The Organization for Economic Co-operation and Development (OECD) on Wednesday revised its 2019 gross domestic product (GDP) predictions for the Turkish economy, anticipating 0.3 percent growth instead of its September projection of 0.3 percent contraction, the pro-government Hürriyet Daily News reported.
In the latest issue of its Economic Outlook report, the Paris-based organization also made upward GDP revisions for 2020 and 2021, changing its forecast from 1.6 percent to 3 percent and 2.3 percent to 3.2 percent, respectively.
“Growth has continued to pick up over recent months. Substantial government stimulus is lifting domestic demand more vigorously than previously anticipated and currency depreciation is supporting exports,” it said.

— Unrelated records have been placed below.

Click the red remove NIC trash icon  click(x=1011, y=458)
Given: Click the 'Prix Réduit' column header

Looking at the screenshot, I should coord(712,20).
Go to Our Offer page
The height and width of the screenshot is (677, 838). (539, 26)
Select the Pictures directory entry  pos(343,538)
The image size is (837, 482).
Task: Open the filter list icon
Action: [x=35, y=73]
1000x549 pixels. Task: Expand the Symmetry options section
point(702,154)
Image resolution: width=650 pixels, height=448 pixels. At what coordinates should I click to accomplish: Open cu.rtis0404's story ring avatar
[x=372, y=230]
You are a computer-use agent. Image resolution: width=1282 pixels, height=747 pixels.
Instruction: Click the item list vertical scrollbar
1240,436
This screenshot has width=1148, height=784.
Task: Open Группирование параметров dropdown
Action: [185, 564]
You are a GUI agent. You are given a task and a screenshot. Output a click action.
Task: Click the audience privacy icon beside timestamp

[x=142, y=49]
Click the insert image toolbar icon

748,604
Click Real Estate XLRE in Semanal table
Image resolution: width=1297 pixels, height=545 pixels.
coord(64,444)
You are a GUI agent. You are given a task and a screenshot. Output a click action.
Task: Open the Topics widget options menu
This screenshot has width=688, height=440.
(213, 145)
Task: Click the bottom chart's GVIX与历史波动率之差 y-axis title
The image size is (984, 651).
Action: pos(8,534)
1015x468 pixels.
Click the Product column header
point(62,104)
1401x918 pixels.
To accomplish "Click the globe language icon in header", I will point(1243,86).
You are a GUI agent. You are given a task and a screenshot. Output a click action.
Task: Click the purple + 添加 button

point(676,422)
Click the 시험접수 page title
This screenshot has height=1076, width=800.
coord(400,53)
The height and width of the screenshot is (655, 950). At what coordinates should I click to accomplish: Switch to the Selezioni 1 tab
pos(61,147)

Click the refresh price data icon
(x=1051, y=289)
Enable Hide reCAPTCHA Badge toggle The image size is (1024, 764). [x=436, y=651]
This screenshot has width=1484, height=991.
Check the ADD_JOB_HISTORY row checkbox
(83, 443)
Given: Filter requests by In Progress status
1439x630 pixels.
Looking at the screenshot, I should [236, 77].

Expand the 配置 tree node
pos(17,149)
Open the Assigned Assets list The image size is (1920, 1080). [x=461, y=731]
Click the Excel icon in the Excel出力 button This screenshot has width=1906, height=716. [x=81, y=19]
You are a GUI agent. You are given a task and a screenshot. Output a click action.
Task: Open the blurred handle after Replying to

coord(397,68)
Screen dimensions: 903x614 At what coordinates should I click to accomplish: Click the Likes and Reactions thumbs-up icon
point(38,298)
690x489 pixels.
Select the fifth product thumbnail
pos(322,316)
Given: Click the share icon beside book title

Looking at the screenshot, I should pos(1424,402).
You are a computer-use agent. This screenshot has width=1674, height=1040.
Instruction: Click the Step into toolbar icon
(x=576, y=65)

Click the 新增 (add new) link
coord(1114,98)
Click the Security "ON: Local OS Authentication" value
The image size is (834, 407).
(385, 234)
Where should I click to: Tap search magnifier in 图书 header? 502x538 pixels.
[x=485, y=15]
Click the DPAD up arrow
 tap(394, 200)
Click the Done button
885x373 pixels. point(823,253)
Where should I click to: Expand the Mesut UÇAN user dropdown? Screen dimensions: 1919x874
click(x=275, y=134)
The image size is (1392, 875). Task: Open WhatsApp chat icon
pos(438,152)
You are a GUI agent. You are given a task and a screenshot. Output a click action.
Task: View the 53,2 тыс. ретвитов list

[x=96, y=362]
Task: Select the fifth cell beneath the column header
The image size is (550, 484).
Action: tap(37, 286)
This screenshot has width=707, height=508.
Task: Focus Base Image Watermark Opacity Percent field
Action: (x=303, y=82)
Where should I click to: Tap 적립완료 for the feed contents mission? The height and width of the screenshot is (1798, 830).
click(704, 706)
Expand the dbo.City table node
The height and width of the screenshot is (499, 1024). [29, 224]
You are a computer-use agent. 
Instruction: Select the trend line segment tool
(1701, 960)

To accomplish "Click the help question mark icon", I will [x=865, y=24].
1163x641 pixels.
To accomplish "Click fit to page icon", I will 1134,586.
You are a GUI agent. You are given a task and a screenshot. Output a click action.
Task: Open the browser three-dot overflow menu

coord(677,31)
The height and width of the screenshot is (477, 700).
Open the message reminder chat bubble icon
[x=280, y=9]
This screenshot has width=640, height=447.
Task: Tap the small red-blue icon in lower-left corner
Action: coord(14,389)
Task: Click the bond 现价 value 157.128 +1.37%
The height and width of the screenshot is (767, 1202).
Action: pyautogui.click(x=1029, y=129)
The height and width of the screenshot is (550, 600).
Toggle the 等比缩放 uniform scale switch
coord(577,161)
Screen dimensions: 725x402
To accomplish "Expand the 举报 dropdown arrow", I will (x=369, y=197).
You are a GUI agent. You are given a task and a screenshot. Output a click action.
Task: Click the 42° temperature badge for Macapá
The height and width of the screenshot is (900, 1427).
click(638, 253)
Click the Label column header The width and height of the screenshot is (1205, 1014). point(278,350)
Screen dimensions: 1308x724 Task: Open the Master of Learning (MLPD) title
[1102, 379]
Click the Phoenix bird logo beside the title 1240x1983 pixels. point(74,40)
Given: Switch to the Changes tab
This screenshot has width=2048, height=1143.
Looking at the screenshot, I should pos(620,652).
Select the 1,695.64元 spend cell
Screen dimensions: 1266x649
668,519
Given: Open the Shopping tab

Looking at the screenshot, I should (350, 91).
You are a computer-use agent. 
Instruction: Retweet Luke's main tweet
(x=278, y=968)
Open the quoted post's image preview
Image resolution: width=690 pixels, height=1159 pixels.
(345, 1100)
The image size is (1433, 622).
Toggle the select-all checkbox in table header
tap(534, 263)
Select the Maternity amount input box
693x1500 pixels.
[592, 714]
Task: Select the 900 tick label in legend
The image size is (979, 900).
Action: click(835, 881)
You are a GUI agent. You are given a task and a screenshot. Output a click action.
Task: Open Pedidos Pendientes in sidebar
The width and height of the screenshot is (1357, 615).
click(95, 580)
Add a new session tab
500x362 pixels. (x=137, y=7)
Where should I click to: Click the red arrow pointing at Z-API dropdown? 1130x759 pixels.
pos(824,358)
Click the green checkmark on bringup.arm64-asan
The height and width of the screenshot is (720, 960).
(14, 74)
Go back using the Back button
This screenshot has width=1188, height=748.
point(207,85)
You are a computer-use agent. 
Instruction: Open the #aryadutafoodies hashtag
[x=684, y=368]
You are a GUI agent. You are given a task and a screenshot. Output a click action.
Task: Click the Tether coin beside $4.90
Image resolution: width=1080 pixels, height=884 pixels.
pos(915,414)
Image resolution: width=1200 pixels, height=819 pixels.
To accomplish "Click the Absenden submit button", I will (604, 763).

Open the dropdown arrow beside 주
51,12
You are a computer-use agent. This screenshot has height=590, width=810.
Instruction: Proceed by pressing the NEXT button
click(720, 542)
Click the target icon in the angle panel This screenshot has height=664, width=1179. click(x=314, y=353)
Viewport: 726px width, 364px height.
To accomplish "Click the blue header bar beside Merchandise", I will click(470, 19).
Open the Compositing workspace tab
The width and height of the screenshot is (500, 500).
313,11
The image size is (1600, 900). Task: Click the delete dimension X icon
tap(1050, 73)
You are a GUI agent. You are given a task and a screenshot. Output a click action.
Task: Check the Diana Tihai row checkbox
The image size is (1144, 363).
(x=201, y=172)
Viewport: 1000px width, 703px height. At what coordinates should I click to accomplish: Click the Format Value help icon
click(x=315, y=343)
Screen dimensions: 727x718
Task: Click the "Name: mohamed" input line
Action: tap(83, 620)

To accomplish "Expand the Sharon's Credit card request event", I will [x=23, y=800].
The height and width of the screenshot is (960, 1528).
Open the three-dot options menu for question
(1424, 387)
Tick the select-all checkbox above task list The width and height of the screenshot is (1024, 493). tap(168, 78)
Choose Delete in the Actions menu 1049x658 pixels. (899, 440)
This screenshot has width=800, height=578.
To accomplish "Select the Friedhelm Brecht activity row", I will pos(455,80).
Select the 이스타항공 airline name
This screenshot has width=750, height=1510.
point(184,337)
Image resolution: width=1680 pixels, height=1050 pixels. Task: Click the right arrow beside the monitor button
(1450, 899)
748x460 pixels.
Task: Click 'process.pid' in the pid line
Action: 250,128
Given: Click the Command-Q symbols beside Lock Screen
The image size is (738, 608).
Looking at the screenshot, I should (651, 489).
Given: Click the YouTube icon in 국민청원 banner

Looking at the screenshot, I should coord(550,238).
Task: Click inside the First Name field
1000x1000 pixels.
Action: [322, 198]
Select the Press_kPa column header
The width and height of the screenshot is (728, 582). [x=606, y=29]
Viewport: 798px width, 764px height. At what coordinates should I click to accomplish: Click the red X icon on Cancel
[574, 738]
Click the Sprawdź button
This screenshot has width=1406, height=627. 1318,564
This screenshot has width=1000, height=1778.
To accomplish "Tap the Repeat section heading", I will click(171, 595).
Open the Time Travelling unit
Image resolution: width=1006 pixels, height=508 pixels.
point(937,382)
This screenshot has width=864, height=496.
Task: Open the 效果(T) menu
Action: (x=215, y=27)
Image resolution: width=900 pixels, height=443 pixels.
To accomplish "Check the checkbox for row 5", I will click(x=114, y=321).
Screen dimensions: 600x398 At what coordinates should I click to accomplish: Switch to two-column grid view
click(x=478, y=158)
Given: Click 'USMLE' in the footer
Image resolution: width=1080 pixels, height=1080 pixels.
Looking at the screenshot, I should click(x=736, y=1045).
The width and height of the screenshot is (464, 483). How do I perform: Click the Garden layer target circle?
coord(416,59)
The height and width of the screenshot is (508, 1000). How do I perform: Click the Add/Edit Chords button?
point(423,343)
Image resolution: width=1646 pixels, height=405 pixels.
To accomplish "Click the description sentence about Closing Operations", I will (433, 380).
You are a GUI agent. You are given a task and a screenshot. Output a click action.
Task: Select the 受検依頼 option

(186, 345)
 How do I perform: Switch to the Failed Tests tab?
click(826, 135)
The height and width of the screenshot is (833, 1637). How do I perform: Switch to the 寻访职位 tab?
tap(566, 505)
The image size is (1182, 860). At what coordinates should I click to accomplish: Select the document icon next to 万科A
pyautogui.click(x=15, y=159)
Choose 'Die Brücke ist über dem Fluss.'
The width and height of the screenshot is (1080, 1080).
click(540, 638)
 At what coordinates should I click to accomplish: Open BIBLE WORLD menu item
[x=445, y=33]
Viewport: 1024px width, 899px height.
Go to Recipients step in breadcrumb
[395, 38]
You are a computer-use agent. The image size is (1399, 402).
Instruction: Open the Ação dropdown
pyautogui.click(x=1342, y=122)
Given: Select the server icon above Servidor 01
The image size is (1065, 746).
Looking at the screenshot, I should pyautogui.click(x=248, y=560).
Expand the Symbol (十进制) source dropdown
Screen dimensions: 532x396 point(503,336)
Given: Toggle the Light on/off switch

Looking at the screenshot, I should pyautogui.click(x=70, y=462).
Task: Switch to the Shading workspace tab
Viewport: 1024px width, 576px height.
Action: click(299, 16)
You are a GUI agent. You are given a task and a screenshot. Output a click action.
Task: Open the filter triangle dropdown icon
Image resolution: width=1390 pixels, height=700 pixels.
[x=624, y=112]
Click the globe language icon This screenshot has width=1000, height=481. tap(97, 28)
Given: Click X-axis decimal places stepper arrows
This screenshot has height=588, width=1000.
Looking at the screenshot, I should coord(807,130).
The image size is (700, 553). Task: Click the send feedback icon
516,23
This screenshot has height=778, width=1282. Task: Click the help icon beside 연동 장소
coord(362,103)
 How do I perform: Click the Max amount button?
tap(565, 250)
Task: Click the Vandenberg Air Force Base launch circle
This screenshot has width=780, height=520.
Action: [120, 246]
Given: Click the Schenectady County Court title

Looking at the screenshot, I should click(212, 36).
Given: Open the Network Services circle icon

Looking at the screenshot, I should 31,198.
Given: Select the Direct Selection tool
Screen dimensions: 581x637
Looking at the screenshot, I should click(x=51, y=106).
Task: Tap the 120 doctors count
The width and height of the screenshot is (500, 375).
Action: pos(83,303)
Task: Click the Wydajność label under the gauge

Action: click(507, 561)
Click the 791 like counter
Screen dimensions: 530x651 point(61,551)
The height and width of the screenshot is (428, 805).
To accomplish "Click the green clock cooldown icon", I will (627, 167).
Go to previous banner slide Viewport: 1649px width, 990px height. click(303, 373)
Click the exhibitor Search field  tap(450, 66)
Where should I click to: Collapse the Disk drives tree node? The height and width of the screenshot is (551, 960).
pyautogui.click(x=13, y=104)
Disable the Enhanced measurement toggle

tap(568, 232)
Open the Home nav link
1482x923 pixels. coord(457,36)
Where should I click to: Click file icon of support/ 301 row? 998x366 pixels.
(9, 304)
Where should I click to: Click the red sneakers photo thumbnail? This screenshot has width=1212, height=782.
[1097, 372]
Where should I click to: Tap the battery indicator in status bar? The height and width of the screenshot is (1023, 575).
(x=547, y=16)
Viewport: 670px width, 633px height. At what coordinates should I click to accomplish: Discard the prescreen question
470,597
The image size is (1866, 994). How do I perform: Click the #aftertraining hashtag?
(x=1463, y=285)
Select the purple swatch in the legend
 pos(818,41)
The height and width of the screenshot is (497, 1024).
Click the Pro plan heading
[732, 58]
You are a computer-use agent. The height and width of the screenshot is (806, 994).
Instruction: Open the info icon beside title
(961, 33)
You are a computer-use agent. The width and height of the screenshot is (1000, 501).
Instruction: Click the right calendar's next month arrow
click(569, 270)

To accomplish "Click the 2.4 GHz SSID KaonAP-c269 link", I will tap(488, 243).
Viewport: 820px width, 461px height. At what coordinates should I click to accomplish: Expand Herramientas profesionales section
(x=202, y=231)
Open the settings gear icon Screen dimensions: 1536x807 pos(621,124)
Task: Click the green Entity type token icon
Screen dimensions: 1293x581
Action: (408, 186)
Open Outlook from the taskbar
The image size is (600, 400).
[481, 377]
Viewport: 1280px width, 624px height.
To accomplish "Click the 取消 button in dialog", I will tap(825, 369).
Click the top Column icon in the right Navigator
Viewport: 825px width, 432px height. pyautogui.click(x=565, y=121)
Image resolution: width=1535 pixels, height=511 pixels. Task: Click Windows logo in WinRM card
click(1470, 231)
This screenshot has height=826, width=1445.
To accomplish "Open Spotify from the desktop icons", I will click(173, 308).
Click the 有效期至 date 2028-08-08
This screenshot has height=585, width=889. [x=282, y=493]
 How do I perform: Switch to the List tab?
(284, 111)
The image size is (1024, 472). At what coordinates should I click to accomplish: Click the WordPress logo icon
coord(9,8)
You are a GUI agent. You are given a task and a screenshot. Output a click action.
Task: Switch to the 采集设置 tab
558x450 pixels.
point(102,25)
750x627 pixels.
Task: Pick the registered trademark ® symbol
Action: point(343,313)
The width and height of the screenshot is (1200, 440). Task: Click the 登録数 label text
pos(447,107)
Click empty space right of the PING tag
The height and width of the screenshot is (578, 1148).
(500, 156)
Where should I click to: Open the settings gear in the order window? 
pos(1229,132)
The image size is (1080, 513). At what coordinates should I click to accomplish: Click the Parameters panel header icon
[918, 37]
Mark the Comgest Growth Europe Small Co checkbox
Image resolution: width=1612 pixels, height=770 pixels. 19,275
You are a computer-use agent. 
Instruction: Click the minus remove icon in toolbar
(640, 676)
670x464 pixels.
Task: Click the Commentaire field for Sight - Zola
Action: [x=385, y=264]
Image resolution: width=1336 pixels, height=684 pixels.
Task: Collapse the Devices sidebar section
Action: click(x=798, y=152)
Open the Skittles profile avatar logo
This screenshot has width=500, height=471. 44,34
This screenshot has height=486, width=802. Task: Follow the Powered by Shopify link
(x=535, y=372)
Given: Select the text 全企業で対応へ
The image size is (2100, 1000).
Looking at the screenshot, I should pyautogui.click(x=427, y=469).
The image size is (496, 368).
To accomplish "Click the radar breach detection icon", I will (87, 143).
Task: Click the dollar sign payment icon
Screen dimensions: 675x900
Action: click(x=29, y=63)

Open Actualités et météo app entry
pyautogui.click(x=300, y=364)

Yet, weak external trade demand, geopolitical uncertainties and impaired private balance sheets are projected to keep GDP growth at around 3 percent, well below potential growth, the OECD added.
The OECD expects private consumption to increase by 4 percent next year, after contracting 0.6 percent in 2019. The growth in private consumption will ease slightly to 3.8 percent in 2021, according to the organization.
It also projects that the country’s exports will grow 5.2 percent this year.
The OECD forecasts that Turkey’s current account surplus will amount to 0.3 percent of expected GDP this year; however, the current account balance will post a deficit of 0.7 percent of GDP in 2020 and 1.3 percent of GDP in 2021.
The organization expected the world economy to expand at the slowest pace in a decade in 2019 and 2020, the state-run Anadolu news agency reported.
World economic growth is estimated to hit 2.9 percent for both this year and next, and 3 percent for 2021. The projection for 2020 was downgraded from 3 percent in the organization’s previous report.